(Collected data)

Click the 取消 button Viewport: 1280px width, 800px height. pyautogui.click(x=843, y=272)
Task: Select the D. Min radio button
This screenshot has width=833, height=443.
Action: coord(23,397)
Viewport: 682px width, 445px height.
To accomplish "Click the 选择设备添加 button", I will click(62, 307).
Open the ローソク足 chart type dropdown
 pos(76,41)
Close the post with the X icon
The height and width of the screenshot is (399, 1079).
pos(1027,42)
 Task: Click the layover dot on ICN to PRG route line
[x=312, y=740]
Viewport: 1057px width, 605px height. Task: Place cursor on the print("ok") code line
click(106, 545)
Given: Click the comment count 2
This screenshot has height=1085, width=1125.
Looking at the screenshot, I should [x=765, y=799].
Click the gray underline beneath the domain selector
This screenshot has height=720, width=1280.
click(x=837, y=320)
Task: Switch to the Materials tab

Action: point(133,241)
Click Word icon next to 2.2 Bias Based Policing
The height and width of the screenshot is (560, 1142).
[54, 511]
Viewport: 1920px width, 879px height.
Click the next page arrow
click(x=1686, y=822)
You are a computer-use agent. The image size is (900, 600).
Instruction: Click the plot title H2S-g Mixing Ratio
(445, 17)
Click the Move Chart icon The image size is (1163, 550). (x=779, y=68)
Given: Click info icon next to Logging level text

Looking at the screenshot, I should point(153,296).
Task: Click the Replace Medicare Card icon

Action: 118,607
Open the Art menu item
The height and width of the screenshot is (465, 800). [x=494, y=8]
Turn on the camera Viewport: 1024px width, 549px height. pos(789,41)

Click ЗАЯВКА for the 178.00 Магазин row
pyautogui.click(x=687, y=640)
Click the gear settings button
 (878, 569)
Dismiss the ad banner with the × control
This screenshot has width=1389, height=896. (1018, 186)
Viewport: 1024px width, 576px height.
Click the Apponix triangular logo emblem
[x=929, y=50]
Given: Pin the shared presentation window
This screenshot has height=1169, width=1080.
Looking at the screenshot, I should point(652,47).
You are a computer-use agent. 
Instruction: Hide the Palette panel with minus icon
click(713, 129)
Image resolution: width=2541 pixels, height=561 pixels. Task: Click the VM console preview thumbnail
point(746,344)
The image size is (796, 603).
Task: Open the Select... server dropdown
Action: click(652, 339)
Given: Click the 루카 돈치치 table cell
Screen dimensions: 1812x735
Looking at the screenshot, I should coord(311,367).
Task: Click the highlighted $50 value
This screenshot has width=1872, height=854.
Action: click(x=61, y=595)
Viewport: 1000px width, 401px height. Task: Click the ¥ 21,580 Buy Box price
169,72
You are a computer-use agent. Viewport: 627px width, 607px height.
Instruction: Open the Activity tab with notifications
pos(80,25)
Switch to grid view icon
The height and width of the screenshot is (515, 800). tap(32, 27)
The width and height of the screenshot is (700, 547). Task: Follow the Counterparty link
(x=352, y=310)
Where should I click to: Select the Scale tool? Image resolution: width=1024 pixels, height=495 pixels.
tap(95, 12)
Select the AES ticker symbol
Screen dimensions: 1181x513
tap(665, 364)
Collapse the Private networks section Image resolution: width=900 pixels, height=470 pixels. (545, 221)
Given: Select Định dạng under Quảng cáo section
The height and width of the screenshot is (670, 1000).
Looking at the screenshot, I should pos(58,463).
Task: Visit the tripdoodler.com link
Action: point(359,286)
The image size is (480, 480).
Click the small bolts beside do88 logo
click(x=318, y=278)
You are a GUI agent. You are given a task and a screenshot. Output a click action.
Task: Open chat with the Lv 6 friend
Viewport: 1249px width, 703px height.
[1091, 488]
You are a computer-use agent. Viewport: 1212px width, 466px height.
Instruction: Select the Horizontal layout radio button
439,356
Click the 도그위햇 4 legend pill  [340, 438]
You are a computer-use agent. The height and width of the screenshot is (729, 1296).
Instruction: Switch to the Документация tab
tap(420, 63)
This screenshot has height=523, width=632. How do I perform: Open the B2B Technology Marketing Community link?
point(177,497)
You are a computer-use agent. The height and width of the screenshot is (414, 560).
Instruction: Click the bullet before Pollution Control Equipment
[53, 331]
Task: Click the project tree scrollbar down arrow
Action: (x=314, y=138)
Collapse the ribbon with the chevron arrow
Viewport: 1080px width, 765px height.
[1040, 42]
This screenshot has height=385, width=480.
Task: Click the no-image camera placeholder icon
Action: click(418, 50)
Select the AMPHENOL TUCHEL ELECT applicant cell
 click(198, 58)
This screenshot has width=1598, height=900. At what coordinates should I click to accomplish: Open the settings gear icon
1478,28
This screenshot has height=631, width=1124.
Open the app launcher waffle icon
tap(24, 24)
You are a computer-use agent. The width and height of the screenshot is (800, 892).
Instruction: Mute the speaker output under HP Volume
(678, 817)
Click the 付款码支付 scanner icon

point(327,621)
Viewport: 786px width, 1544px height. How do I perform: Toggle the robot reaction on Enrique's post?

> WHAT YOU SHOULD DO
Copy the records out again word for word.

> TASK ANSWER
Click the 取消 button Viewport: 1280px width, 800px height. pyautogui.click(x=843, y=272)
Task: Select the D. Min radio button
This screenshot has width=833, height=443.
Action: coord(23,397)
Viewport: 682px width, 445px height.
To accomplish "Click the 选择设备添加 button", I will click(62, 307).
Open the ローソク足 chart type dropdown
 pos(76,41)
Close the post with the X icon
The height and width of the screenshot is (399, 1079).
pos(1027,42)
 Task: Click the layover dot on ICN to PRG route line
[x=312, y=740]
Viewport: 1057px width, 605px height. Task: Place cursor on the print("ok") code line
click(106, 545)
Given: Click the comment count 2
This screenshot has height=1085, width=1125.
Looking at the screenshot, I should [x=765, y=799].
Click the gray underline beneath the domain selector
This screenshot has height=720, width=1280.
click(x=837, y=320)
Task: Switch to the Materials tab

Action: point(133,241)
Click Word icon next to 2.2 Bias Based Policing
The height and width of the screenshot is (560, 1142).
[54, 511]
Viewport: 1920px width, 879px height.
Click the next page arrow
click(x=1686, y=822)
You are a computer-use agent. The image size is (900, 600).
Instruction: Click the plot title H2S-g Mixing Ratio
(445, 17)
Click the Move Chart icon The image size is (1163, 550). (x=779, y=68)
Given: Click info icon next to Logging level text

Looking at the screenshot, I should point(153,296).
Task: Click the Replace Medicare Card icon

Action: 118,607
Open the Art menu item
The height and width of the screenshot is (465, 800). [x=494, y=8]
Turn on the camera Viewport: 1024px width, 549px height. pos(789,41)

Click ЗАЯВКА for the 178.00 Магазин row
pyautogui.click(x=687, y=640)
Click the gear settings button
 (878, 569)
Dismiss the ad banner with the × control
This screenshot has width=1389, height=896. (1018, 186)
Viewport: 1024px width, 576px height.
Click the Apponix triangular logo emblem
[x=929, y=50]
Given: Pin the shared presentation window
This screenshot has height=1169, width=1080.
Looking at the screenshot, I should point(652,47).
You are a computer-use agent. 
Instruction: Hide the Palette panel with minus icon
click(713, 129)
Image resolution: width=2541 pixels, height=561 pixels. Task: Click the VM console preview thumbnail
point(746,344)
The image size is (796, 603).
Task: Open the Select... server dropdown
Action: click(652, 339)
Given: Click the 루카 돈치치 table cell
Screen dimensions: 1812x735
Looking at the screenshot, I should coord(311,367).
Task: Click the highlighted $50 value
This screenshot has width=1872, height=854.
Action: click(x=61, y=595)
Viewport: 1000px width, 401px height. Task: Click the ¥ 21,580 Buy Box price
169,72
You are a computer-use agent. Viewport: 627px width, 607px height.
Instruction: Open the Activity tab with notifications
pos(80,25)
Switch to grid view icon
The height and width of the screenshot is (515, 800). tap(32, 27)
The width and height of the screenshot is (700, 547). Task: Follow the Counterparty link
(x=352, y=310)
Where should I click to: Select the Scale tool? Image resolution: width=1024 pixels, height=495 pixels.
tap(95, 12)
Select the AES ticker symbol
Screen dimensions: 1181x513
tap(665, 364)
Collapse the Private networks section Image resolution: width=900 pixels, height=470 pixels. (545, 221)
Given: Select Định dạng under Quảng cáo section
The height and width of the screenshot is (670, 1000).
Looking at the screenshot, I should pos(58,463).
Task: Visit the tripdoodler.com link
Action: point(359,286)
The image size is (480, 480).
Click the small bolts beside do88 logo
click(x=318, y=278)
You are a GUI agent. You are given a task and a screenshot. Output a click action.
Task: Open chat with the Lv 6 friend
Viewport: 1249px width, 703px height.
[1091, 488]
You are a computer-use agent. Viewport: 1212px width, 466px height.
Instruction: Select the Horizontal layout radio button
439,356
Click the 도그위햇 4 legend pill  [340, 438]
You are a computer-use agent. The height and width of the screenshot is (729, 1296).
Instruction: Switch to the Документация tab
tap(420, 63)
This screenshot has height=523, width=632. How do I perform: Open the B2B Technology Marketing Community link?
point(177,497)
You are a computer-use agent. The height and width of the screenshot is (414, 560).
Instruction: Click the bullet before Pollution Control Equipment
[53, 331]
Task: Click the project tree scrollbar down arrow
Action: (x=314, y=138)
Collapse the ribbon with the chevron arrow
Viewport: 1080px width, 765px height.
[1040, 42]
This screenshot has height=385, width=480.
Task: Click the no-image camera placeholder icon
Action: click(418, 50)
Select the AMPHENOL TUCHEL ELECT applicant cell
 click(198, 58)
This screenshot has width=1598, height=900. At what coordinates should I click to accomplish: Open the settings gear icon
1478,28
This screenshot has height=631, width=1124.
Open the app launcher waffle icon
tap(24, 24)
You are a computer-use agent. The width and height of the screenshot is (800, 892).
Instruction: Mute the speaker output under HP Volume
(678, 817)
Click the 付款码支付 scanner icon

point(327,621)
Viewport: 786px width, 1544px height. How do I perform: Toggle the robot reaction on Enrique's post?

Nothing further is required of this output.